Cornerstone: The Rasp by Philip MacDonald.

I thought I would devote part of this summer to catching up on the books I've missed on the Haycraft-Queen Cornerstone list---those mysteries published between 1748 and 1952 that were deemed essential by Howard Haycraft and Frederic Dannay. To date, I've read 34 works on the list.

I've been intrigued by the work of Scottish writer Philip MacDonald (1899-1981) since I saw the 1956 film Twenty-Three Paces to Baker Street (which features Van Johnson as a blind playwright who overhears a kidnapping plot).
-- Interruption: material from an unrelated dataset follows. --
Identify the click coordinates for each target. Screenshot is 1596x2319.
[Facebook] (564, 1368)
MacDonald, grandson of writer George MacDonald, is probably best known for the Edgar-nominated The List of Adrian Messenger (1959), but two of his other works appear on the Cornerstone list: The Rasp (1924) and The Nursemaid Who Disappeared (aka Warrant for X, 1938, the basis for Twenty-Three Paces to Baker Street).
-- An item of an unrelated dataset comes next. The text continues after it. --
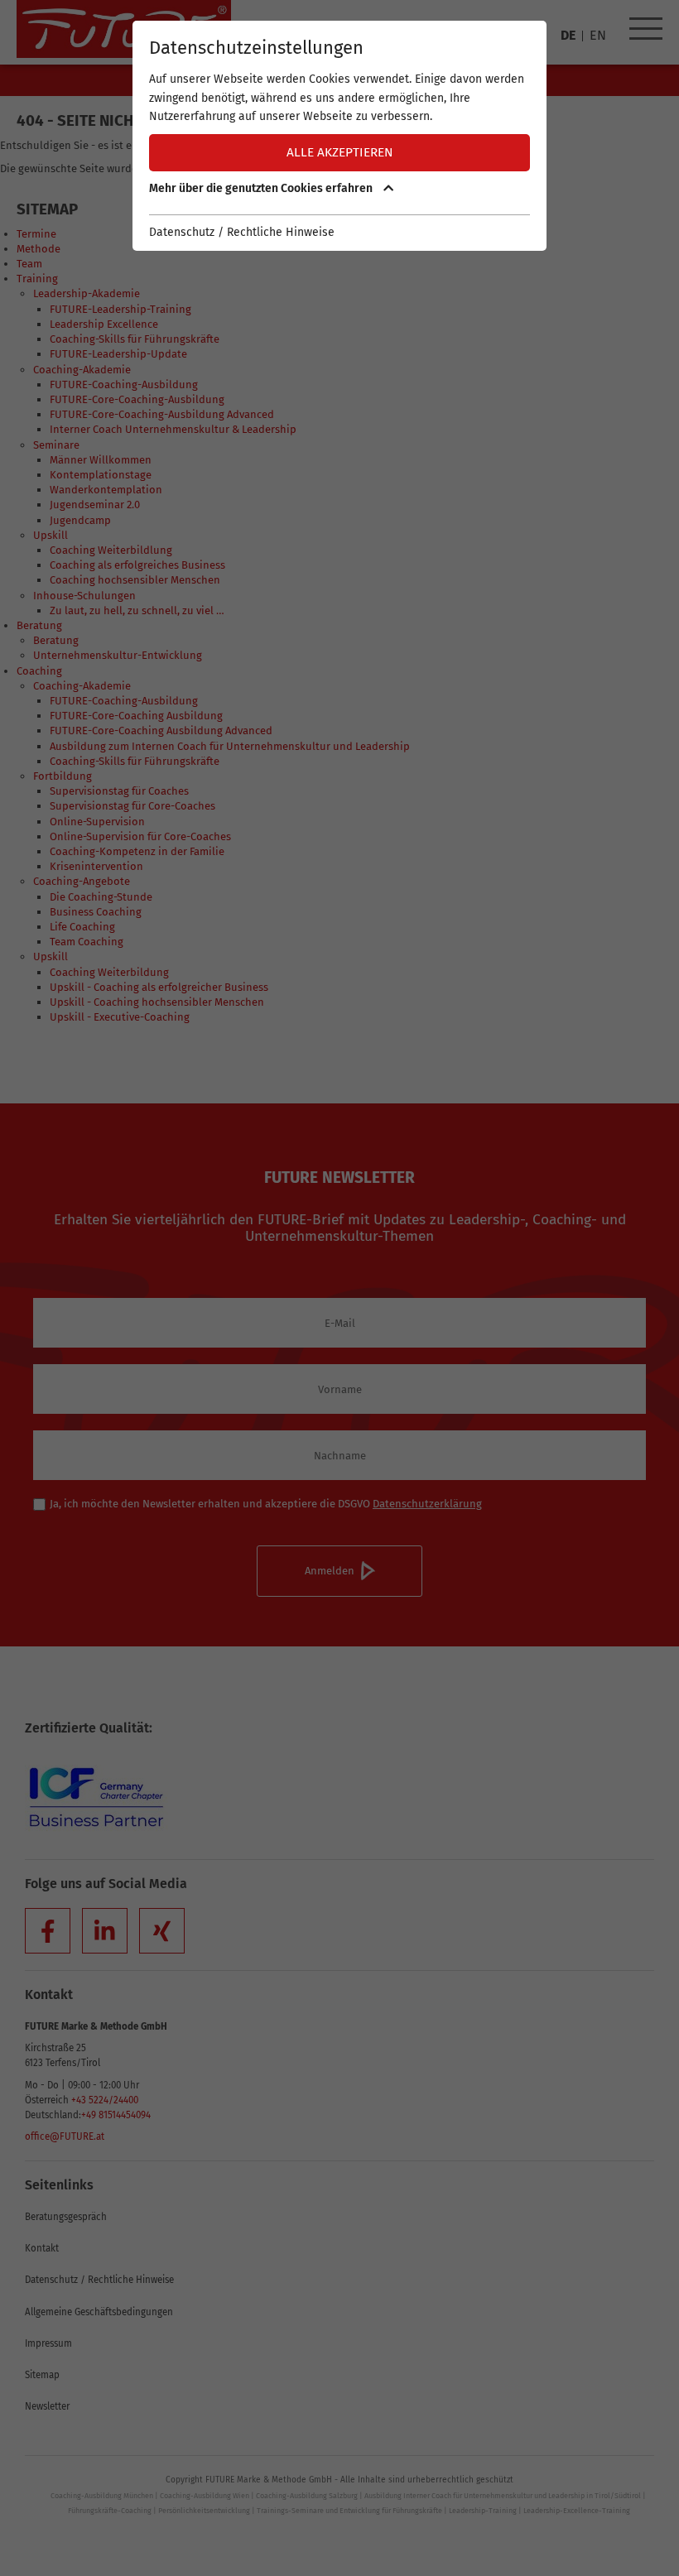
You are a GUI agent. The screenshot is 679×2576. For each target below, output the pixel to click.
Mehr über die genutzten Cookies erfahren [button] (262, 188)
The Rasp introduces the "hawky" Anthony Ruthven Gethryn, a former WWI secret agent, who looks into the murder of a cabinet minister. The hulking secretary is arrested, as his fingerprints were found on the murder weapon (a wood-rasp, a tool used in furniture making), and the grandfather clock was obligingly stopped to provide the time of the murder. Or does it? Gethryn is suspicious of the obvious clues.

The book poses some challenges for the modern reader, in a lengthy chapter of exposition as Gethryn explains his process for uncovering the murderer, and in the portrayal of two female characters who are presented as the epitome of competence until relatively minor circumstances cause them to change into quivering blobs of gelatin, and the male characters pat them on their collective heads. However, Gethryn is more than a dilettante amateur detective; hints of nasty goings-on during the war point to a need to atone through private investigation, while phrases such as "some cold, dark beastliness brooded everywhere" show an awareness of the dirtiness of the job. MacDonald has a facility for the well-turned phrase and a healthy sense of humor, as seen in the description of the newspaper editor Hastings as "looking, as a woman once said of him, rather like a stalwart and handsome chicken."

MacDonald once said, "The ideal detective story is a sort of competition between the author and the reader." I have to admit that I guessed the perpetrator, but the character of Gethryn, the dissection of the seemingly open-and-shut case, and some sudden turns make The Rasp an enjoyable read.